**EXERCISE DESCRIPTION:** Turn the records below into a JSON list of strings, with each line as its own string. Skip blank lines.

**Items from a data source:**
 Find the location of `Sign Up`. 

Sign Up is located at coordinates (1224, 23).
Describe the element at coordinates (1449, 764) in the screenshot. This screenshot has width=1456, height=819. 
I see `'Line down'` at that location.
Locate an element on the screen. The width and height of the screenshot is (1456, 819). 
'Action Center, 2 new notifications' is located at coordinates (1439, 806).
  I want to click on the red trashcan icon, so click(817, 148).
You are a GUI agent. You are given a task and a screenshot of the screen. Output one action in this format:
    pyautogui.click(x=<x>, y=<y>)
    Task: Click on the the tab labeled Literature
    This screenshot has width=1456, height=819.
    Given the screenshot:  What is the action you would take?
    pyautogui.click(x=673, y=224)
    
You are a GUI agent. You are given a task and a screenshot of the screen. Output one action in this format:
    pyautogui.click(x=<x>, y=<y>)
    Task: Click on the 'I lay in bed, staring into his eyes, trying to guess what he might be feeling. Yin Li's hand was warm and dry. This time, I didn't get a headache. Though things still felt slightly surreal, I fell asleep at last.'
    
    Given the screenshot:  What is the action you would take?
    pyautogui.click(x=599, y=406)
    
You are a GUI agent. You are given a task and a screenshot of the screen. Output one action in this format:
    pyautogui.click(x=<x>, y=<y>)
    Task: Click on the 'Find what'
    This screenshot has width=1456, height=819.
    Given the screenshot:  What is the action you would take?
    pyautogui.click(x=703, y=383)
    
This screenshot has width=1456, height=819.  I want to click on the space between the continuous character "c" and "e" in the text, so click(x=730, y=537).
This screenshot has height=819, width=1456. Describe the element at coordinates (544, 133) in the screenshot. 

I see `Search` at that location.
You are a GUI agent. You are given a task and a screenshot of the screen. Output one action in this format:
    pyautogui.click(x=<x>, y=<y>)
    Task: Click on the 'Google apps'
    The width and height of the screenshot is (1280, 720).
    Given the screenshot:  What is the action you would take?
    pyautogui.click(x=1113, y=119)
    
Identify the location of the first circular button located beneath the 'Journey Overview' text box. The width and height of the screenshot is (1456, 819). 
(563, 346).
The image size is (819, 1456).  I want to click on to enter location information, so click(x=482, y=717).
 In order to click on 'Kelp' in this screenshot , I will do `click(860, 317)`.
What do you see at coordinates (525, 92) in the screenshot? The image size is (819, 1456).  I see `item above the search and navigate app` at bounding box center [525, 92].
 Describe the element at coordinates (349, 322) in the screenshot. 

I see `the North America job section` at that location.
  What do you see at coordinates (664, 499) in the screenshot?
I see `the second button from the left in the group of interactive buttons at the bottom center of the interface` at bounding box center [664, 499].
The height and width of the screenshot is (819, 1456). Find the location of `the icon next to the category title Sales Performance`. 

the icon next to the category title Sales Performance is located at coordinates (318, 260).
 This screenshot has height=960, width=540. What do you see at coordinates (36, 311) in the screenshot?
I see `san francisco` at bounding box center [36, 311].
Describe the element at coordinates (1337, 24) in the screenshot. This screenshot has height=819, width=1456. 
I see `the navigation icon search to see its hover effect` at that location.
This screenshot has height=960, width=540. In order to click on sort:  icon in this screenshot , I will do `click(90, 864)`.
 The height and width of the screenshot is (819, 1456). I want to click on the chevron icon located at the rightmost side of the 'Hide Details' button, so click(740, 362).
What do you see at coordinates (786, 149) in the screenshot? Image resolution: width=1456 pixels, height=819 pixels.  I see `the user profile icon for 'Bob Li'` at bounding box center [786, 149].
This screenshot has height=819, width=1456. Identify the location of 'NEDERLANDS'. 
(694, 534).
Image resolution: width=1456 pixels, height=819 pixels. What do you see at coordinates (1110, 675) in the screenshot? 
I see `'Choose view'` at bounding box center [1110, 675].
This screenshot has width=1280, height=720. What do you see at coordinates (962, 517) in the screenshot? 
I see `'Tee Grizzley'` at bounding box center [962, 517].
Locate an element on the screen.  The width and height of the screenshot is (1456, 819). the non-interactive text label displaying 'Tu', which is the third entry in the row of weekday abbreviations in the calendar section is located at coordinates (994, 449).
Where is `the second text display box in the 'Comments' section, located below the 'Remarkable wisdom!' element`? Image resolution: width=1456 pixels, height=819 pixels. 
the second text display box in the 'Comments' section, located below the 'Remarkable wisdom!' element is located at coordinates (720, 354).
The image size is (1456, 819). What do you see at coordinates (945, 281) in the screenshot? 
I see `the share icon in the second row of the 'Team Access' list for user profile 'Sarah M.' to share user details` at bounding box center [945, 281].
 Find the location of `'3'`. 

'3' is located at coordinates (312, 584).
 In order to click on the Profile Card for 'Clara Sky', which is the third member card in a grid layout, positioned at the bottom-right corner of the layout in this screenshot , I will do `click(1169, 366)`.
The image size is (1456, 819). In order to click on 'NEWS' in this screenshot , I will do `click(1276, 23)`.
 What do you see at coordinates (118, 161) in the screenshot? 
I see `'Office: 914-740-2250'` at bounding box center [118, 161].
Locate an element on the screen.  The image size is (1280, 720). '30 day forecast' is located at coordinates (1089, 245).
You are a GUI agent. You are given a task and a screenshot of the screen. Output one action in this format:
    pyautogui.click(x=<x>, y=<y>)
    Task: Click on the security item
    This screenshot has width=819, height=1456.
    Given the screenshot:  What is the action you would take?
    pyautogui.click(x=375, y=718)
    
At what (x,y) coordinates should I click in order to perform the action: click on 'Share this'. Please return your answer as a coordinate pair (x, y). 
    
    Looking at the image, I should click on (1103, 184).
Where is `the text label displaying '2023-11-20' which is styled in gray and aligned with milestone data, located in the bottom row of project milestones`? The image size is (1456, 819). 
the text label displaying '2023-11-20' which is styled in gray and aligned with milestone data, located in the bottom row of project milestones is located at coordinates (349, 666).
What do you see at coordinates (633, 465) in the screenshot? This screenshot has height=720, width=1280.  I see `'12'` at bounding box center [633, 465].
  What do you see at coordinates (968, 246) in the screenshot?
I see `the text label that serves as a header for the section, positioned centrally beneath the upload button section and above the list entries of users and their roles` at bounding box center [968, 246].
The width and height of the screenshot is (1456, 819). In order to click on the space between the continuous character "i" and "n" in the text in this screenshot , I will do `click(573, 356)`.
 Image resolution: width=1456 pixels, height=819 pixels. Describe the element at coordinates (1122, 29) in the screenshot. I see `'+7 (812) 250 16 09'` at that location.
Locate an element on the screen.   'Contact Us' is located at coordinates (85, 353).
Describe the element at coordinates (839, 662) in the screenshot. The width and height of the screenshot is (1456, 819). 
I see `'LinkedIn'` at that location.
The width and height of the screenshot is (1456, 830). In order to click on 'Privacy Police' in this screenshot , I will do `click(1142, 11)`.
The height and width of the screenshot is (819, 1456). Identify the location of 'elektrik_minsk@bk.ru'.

**COMPLETE RESPONSE:**
[
  " Find the location of `Sign Up`. ",
  "Sign Up is located at coordinates (1224, 23).",
  "Describe the element at coordinates (1449, 764) in the screenshot. This screenshot has width=1456, height=819. ",
  "I see `'Line down'` at that location.",
  "Locate an element on the screen. The width and height of the screenshot is (1456, 819). ",
  "'Action Center, 2 new notifications' is located at coordinates (1439, 806).",
  "  I want to click on the red trashcan icon, so click(817, 148).",
  "You are a GUI agent. You are given a task and a screenshot of the screen. Output one action in this format:",
  "    pyautogui.click(x=<x>, y=<y>)",
  "    Task: Click on the the tab labeled Literature",
  "    This screenshot has width=1456, height=819.",
  "    Given the screenshot:  What is the action you would take?",
  "    pyautogui.click(x=673, y=224)",
  "You are a GUI agent. You are given a task and a screenshot of the screen. Output one action in this format:",
  "    pyautogui.click(x=<x>, y=<y>)",
  "    Task: Click on the 'I lay in bed, staring into his eyes, trying to guess what he might be feeling. Yin Li's hand was warm and dry. This time, I didn't get a headache. Though things still felt slightly surreal, I fell asleep at last.'",
  "    Given the screenshot:  What is the action you would take?",
  "    pyautogui.click(x=599, y=406)",
  "You are a GUI agent. You are given a task and a screenshot of the screen. Output one action in this format:",
  "    pyautogui.click(x=<x>, y=<y>)",
  "    Task: Click on the 'Find what'",
  "    This screenshot has width=1456, height=819.",
  "    Given the screenshot:  What is the action you would take?",
  "    pyautogui.click(x=703, y=383)",
  "This screenshot has width=1456, height=819.  I want to click on the space between the continuous character \"c\" and \"e\" in the text, so click(x=730, y=537).",
  "This screenshot has height=819, width=1456. Describe the element at coordinates (544, 133) in the screenshot. ",
  "I see `Search` at that location.",
  "You are a GUI agent. You are given a task and a screenshot of the screen. Output one action in this format:",
  "    pyautogui.click(x=<x>, y=<y>)",
  "    Task: Click on the 'Google apps'",
  "    The width and height of the screenshot is (1280, 720).",
  "    Given the screenshot:  What is the action you would take?",
  "    pyautogui.click(x=1113, y=119)",
  "Identify the location of the first circular button located beneath the 'Journey Overview' text box. The width and height of the screenshot is (1456, 819). ",
  "(563, 346).",
  "The image size is (819, 1456).  I want to click on to enter location information, so click(x=482, y=717).",
  " In order to click on 'Kelp' in this screenshot , I will do `click(860, 317)`.",
  "What do you see at coordinates (525, 92) in the screenshot? The image size is (819, 1456).  I see `item above the search and navigate app` at bounding box center [525, 92].",
  " Describe the element at coordinates (349, 322) in the screenshot. ",
  "I see `the North America job section` at that location.",
  "  What do you see at coordinates (664, 499) in the screenshot?",
  "I see `the second button from the left in the group of interactive buttons at the bottom center of the interface` at bounding box center [664, 499].",
  "The height and width of the screenshot is (819, 1456). Find the location of `the icon next to the category title Sales Performance`. ",
  "the icon next to the category title Sales Performance is located at coordinates (318, 260).",
  " This screenshot has height=960, width=540. What do you see at coordinates (36, 311) in the screenshot?",
  "I see `san francisco` at bounding box center [36, 311].",
  "Describe the element at coordinates (1337, 24) in the screenshot. This screenshot has height=819, width=1456. ",
  "I see `the navigation icon search to see its hover effect` at that location.",
  "This screenshot has height=960, width=540. In order to click on sort:  icon in this screenshot , I will do `click(90, 864)`.",
  " The height and width of the screenshot is (819, 1456). I want to click on the chevron icon located at the rightmost side of the 'Hide Details' button, so click(740, 362).",
  "What do you see at coordinates (786, 149) in the screenshot? Image resolution: width=1456 pixels, height=819 pixels.  I see `the user profile icon for 'Bob Li'` at bounding box center [786, 149].",
  "This screenshot has height=819, width=1456. Identify the location of 'NEDERLANDS'. ",
  "(694, 534).",
  "Image resolution: width=1456 pixels, height=819 pixels. What do you see at coordinates (1110, 675) in the screenshot? ",
  "I see `'Choose view'` at bounding box center [1110, 675].",
  "This screenshot has width=1280, height=720. What do you see at coordinates (962, 517) in the screenshot? ",
  "I see `'Tee Grizzley'` at bounding box center [962, 517].",
  "Locate an element on the screen.  The width and height of the screenshot is (1456, 819). the non-interactive text label displaying 'Tu', which is the third entry in the row of weekday abbreviations in the calendar section is located at coordinates (994, 449).",
  "Where is `the second text display box in the 'Comments' section, located below the 'Remarkable wisdom!' element`? Image resolution: width=1456 pixels, height=819 pixels. ",
  "the second text display box in the 'Comments' section, located below the 'Remarkable wisdom!' element is located at coordinates (720, 354).",
  "The image size is (1456, 819). What do you see at coordinates (945, 281) in the screenshot? ",
  "I see `the share icon in the second row of the 'Team Access' list for user profile 'Sarah M.' to share user details` at bounding box center [945, 281].",
  " Find the location of `'3'`. ",
  "'3' is located at coordinates (312, 584).",
  " In order to click on the Profile Card for 'Clara Sky', which is the third member card in a grid layout, positioned at the bottom-right corner of the layout in this screenshot , I will do `click(1169, 366)`.",
  "The image size is (1456, 819). In order to click on 'NEWS' in this screenshot , I will do `click(1276, 23)`.",
  " What do you see at coordinates (118, 161) in the screenshot? ",
  "I see `'Office: 914-740-2250'` at bounding box center [118, 161].",
  "Locate an element on the screen.  The image size is (1280, 720). '30 day forecast' is located at coordinates (1089, 245).",
  "You are a GUI agent. You are given a task and a screenshot of the screen. Output one action in this format:",
  "    pyautogui.click(x=<x>, y=<y>)",
  "    Task: Click on the security item",
  "    This screenshot has width=819, height=1456.",
  "    Given the screenshot:  What is the action you would take?",
  "    pyautogui.click(x=375, y=718)",
  "At what (x,y) coordinates should I click in order to perform the action: click on 'Share this'. Please return your answer as a coordinate pair (x, y). ",
  "    Looking at the image, I should click on (1103, 184).",
  "Where is `the text label displaying '2023-11-20' which is styled in gray and aligned with milestone data, located in the bottom row of project milestones`? The image size is (1456, 819). ",
  "the text label displaying '2023-11-20' which is styled in gray and aligned with milestone data, located in the bottom row of project milestones is located at coordinates (349, 666).",
  "What do you see at coordinates (633, 465) in the screenshot? This screenshot has height=720, width=1280.  I see `'12'` at bounding box center [633, 465].",
  "  What do you see at coordinates (968, 246) in the screenshot?",
  "I see `the text label that serves as a header for the section, positioned centrally beneath the upload button section and above the list entries of users and their roles` at bounding box center [968, 246].",
  "The width and height of the screenshot is (1456, 819). In order to click on the space between the continuous character \"i\" and \"n\" in the text in this screenshot , I will do `click(573, 356)`.",
  " Image resolution: width=1456 pixels, height=819 pixels. Describe the element at coordinates (1122, 29) in the screenshot. I see `'+7 (812) 250 16 09'` at that location.",
  "Locate an element on the screen.   'Contact Us' is located at coordinates (85, 353).",
  "Describe the element at coordinates (839, 662) in the screenshot. The width and height of the screenshot is (1456, 819). ",
  "I see `'LinkedIn'` at that location.",
  "The width and height of the screenshot is (1456, 830). In order to click on 'Privacy Police' in this screenshot , I will do `click(1142, 11)`.",
  "The height and width of the screenshot is (819, 1456). Identify the location of 'elektrik_minsk@bk.ru'."
]